▶ [AIM]: Copy the items from the line with "Open search in the script editor" through the end of the items, leaving out the pictures.

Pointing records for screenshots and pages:
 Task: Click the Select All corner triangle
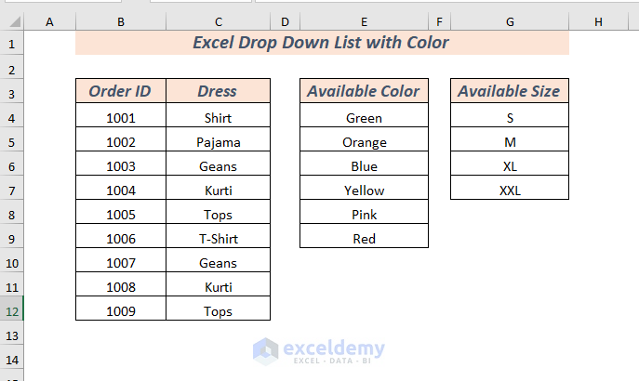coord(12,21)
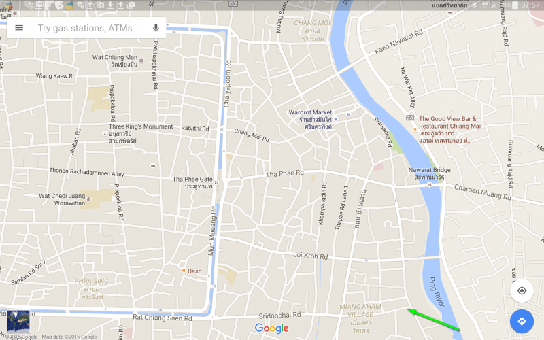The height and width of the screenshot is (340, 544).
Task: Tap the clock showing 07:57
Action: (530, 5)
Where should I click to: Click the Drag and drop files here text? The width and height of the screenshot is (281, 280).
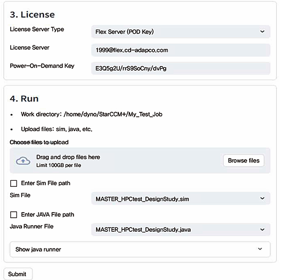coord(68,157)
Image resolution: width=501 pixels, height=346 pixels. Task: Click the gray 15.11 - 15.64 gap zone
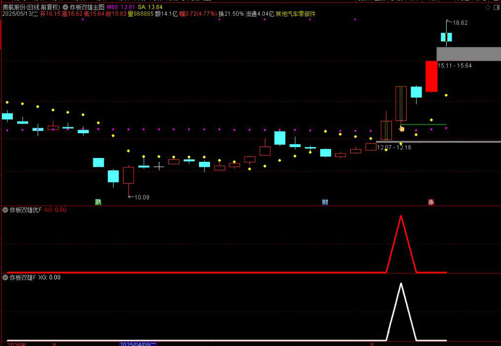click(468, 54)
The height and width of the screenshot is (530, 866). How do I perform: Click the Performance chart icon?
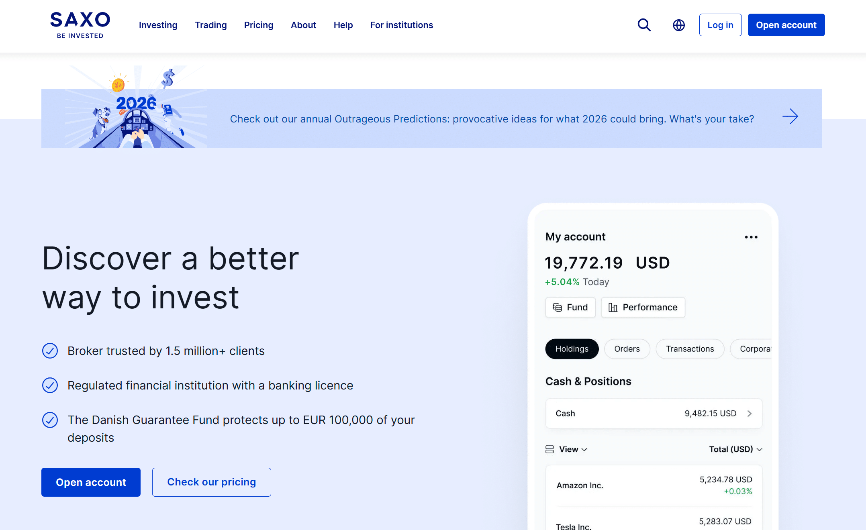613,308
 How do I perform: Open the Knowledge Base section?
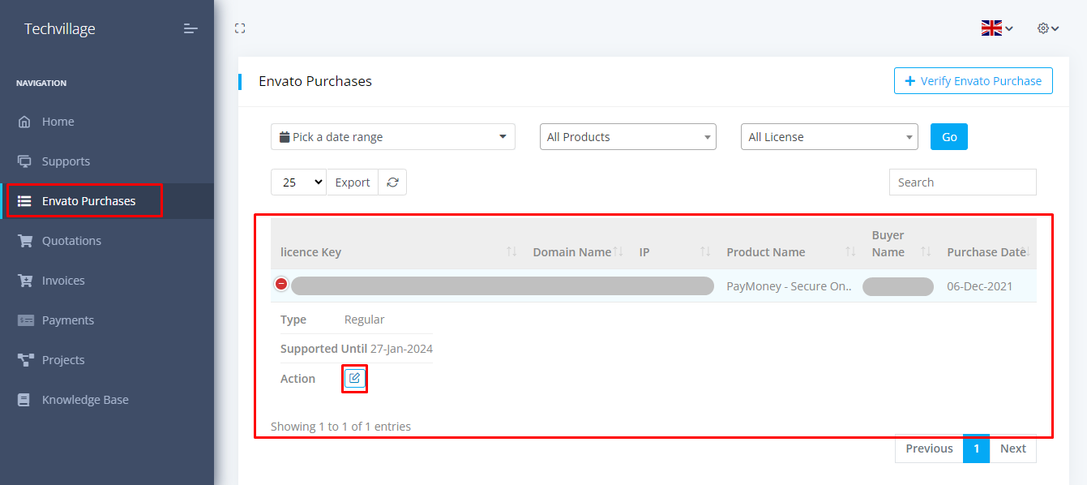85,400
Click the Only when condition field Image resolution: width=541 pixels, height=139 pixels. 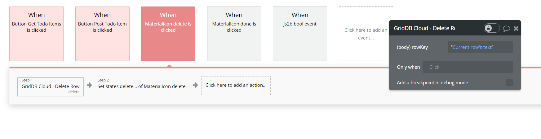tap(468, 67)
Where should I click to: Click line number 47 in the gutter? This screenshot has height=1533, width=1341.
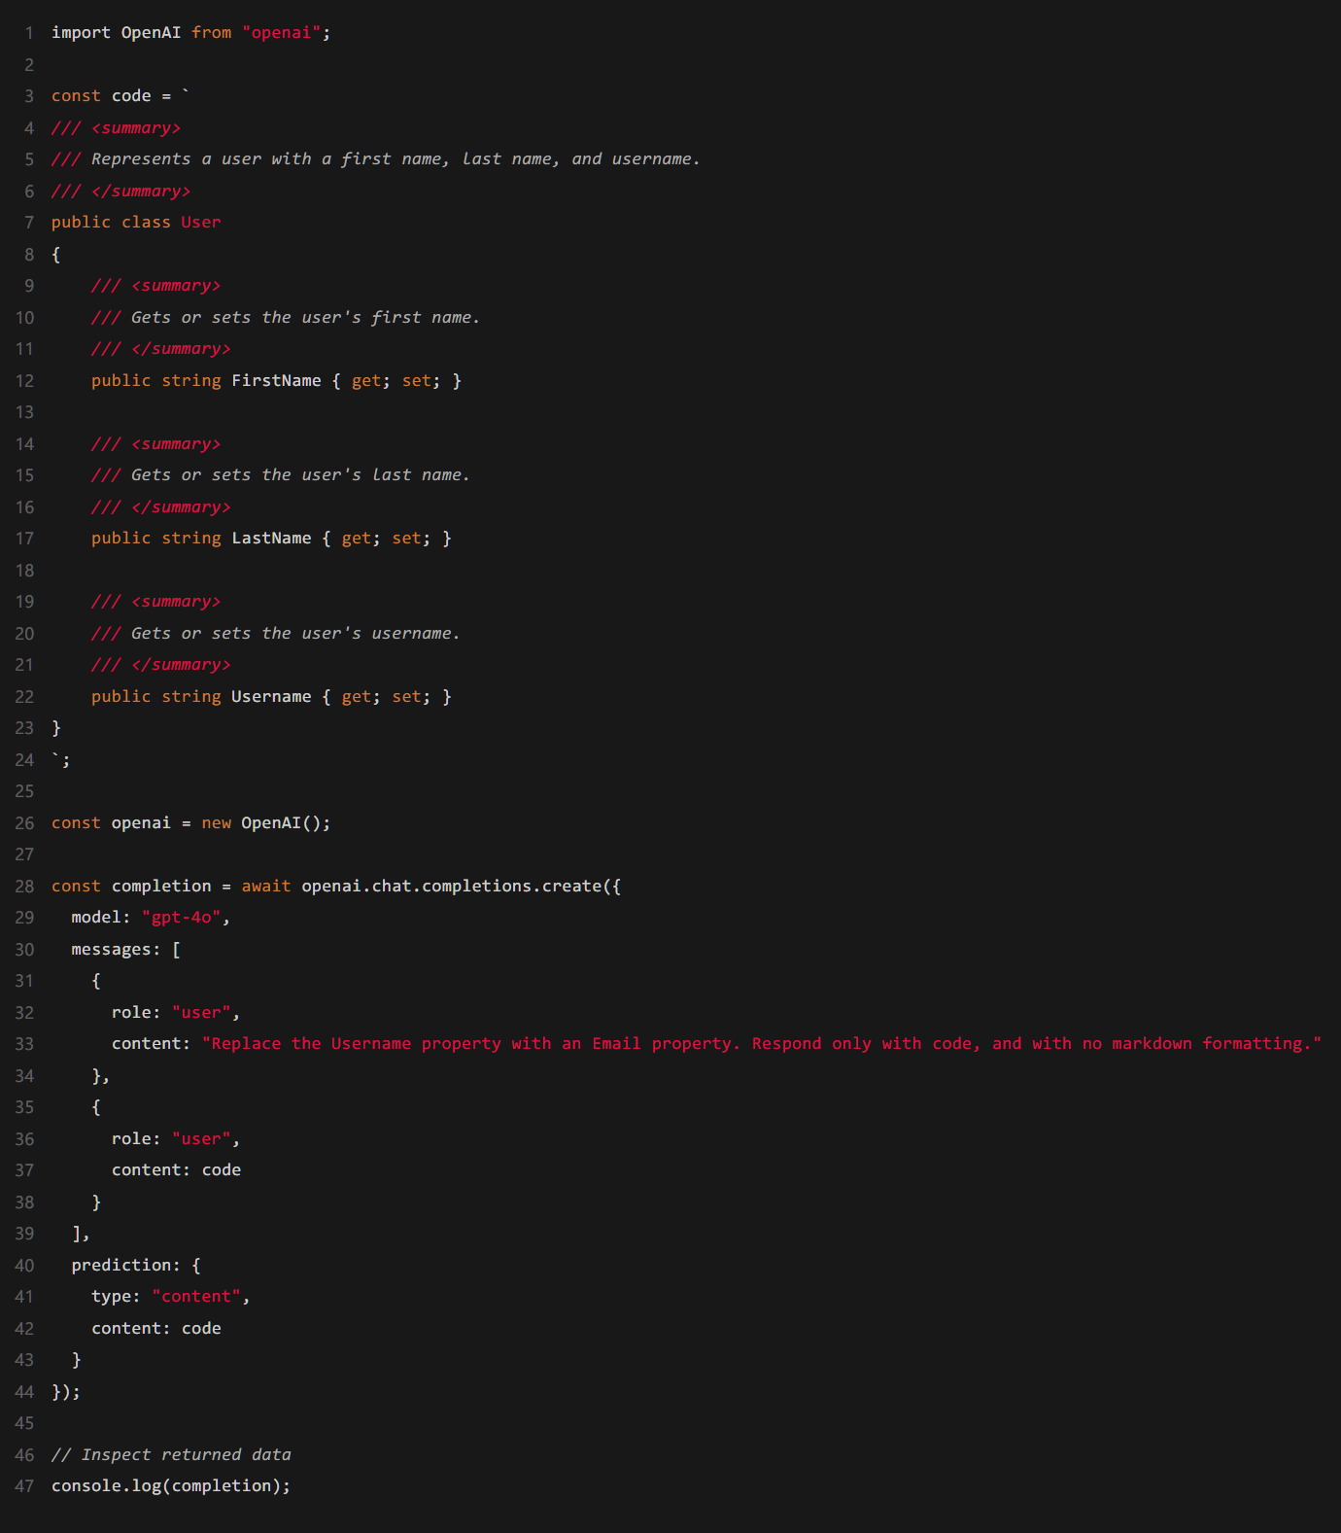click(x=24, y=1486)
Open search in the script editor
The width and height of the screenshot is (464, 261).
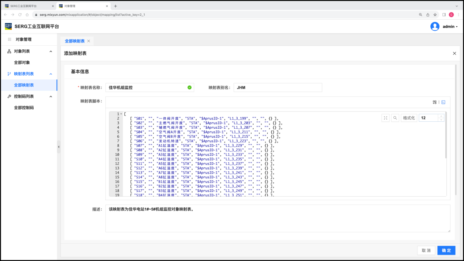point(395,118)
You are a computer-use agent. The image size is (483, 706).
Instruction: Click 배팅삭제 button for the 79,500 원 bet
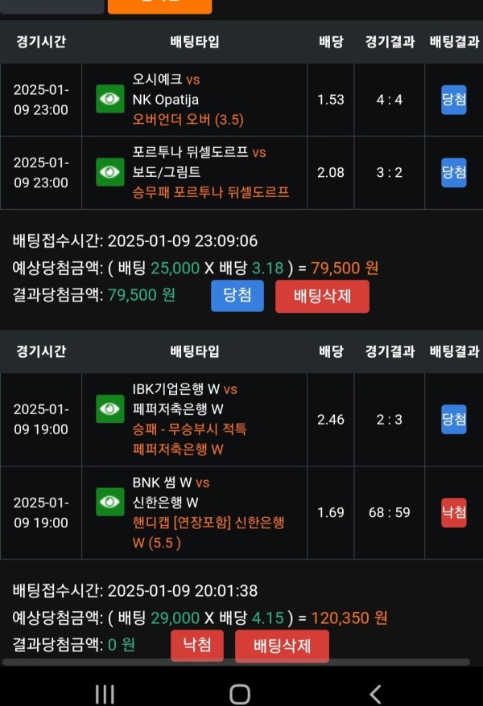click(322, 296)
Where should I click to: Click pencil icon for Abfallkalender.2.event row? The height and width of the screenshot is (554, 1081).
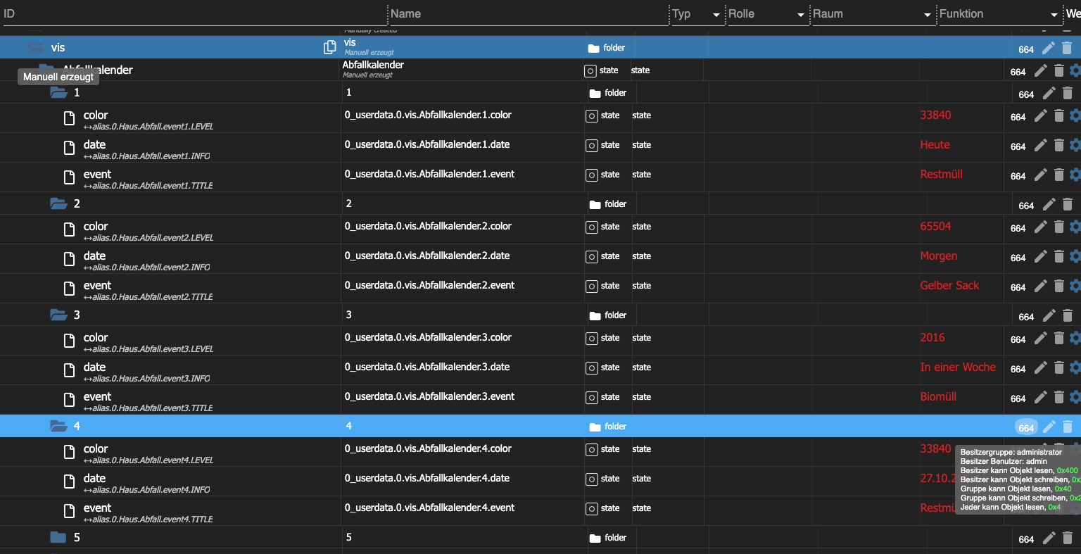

▶ [RESULT FOR THIS TASK]:
Open search in the script editor
The width and height of the screenshot is (464, 261).
point(395,118)
You are a computer-use agent. The image size is (483, 706).
Instruction: Click 배팅삭제 button for the 79,500 원 bet
click(322, 296)
Where should I click to: Click pencil icon for Abfallkalender.2.event row? The height and width of the screenshot is (554, 1081).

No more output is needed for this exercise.